* _YOUR GOAL_:
Would you print the lines below exactly, beginning at the line that has "Click the asterisk icon beside Company Name" and stopping after the line that has "The width and height of the screenshot is (1024, 768)."? Only those lines, and no pictures.

* _RECORD EXTRACTS_:

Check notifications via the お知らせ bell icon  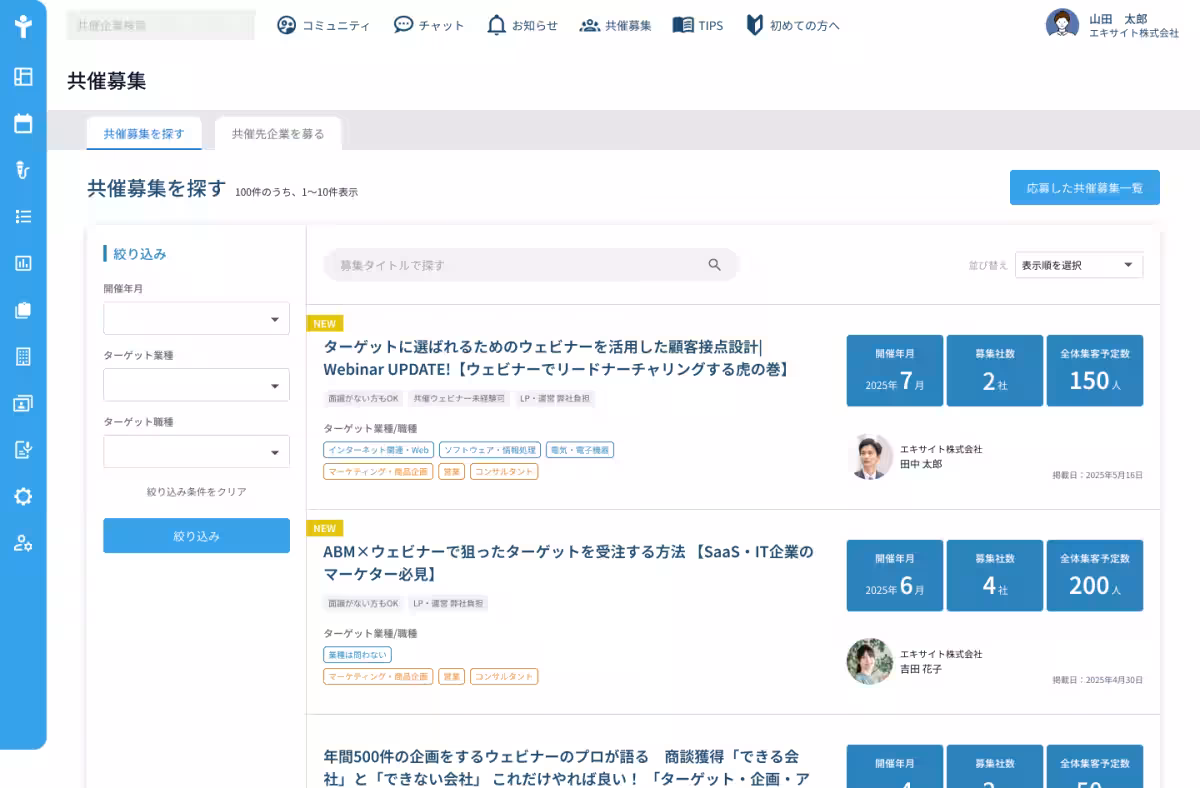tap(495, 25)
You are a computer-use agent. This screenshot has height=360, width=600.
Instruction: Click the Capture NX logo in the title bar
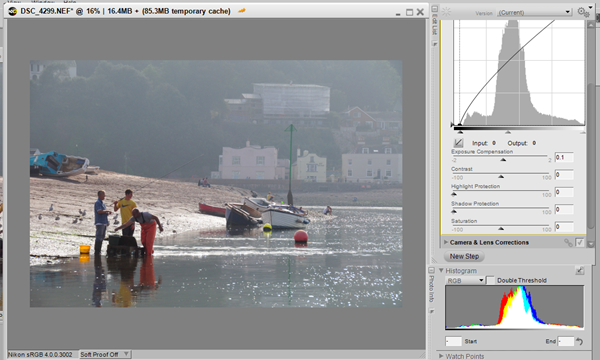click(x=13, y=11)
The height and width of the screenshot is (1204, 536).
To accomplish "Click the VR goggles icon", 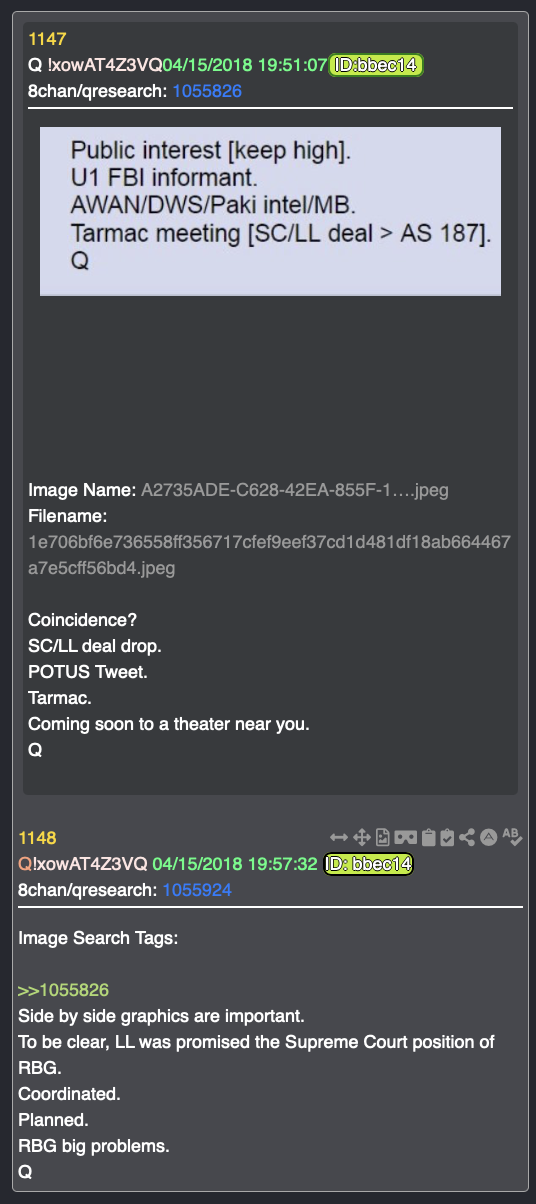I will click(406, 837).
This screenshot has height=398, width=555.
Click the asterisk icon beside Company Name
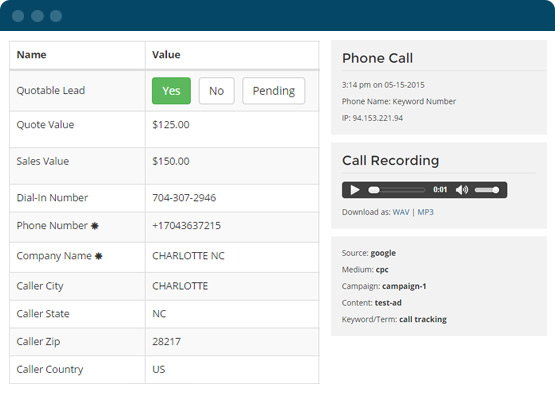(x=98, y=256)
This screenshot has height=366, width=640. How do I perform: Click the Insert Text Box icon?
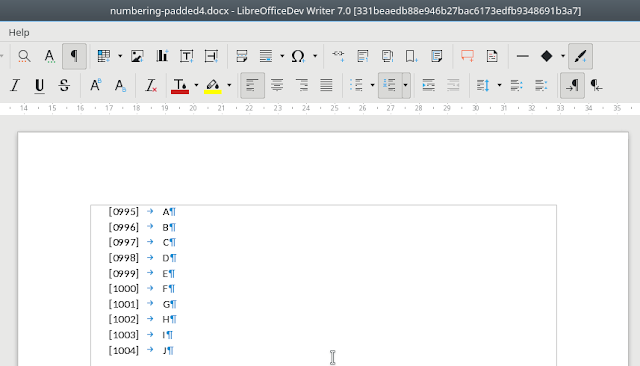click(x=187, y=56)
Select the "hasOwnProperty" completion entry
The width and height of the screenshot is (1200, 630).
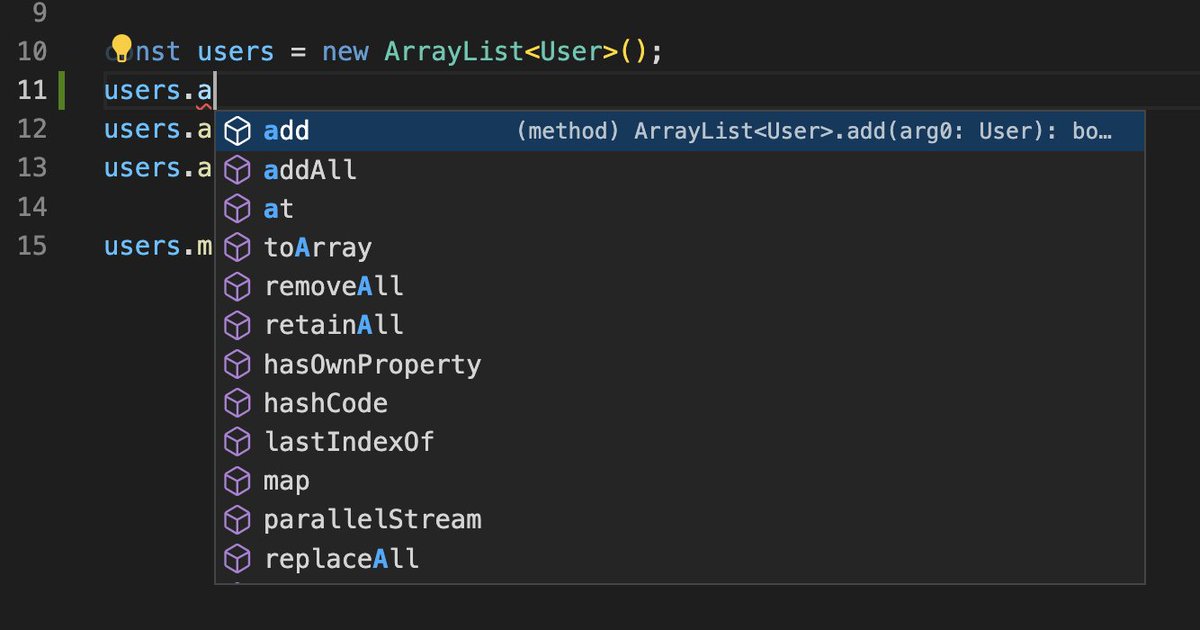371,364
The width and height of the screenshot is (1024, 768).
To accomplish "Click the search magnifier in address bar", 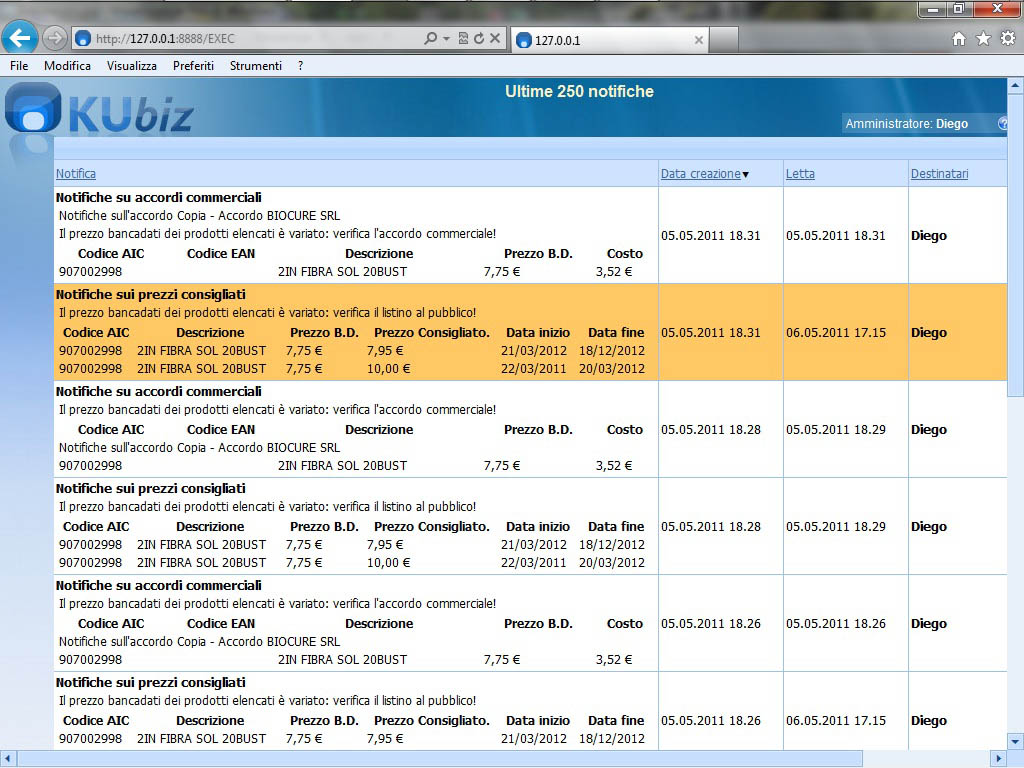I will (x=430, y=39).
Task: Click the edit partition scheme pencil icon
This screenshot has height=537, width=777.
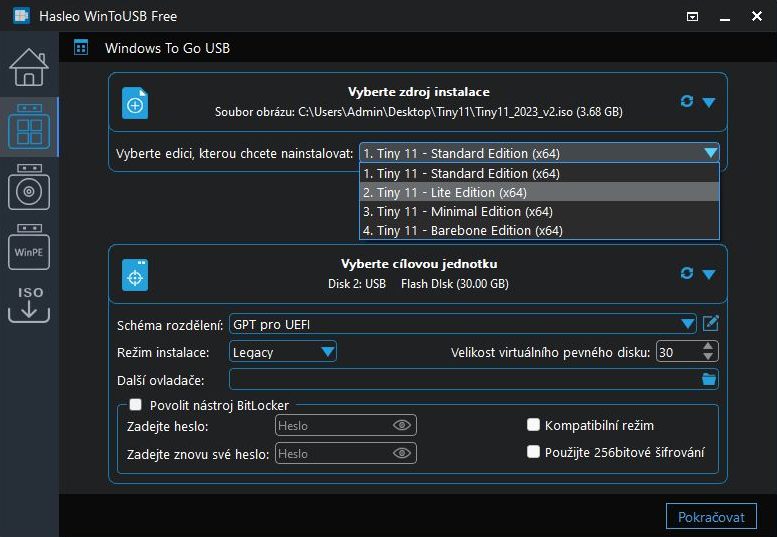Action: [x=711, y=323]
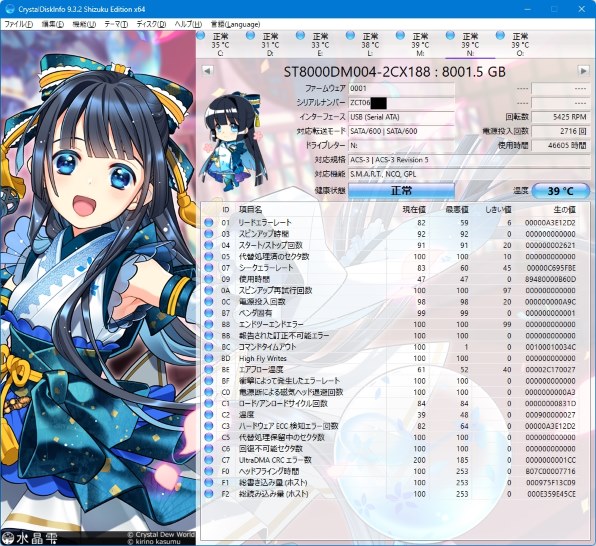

* _ANSWER TO THIS TASK_:
Click the asterisk icon beside Company Name
(x=98, y=256)
This screenshot has height=366, width=640. How do I perform: Click the Insert Text Box icon?
click(x=187, y=56)
Select the "hasOwnProperty" completion entry
The width and height of the screenshot is (1200, 630).
371,364
The width and height of the screenshot is (1024, 768).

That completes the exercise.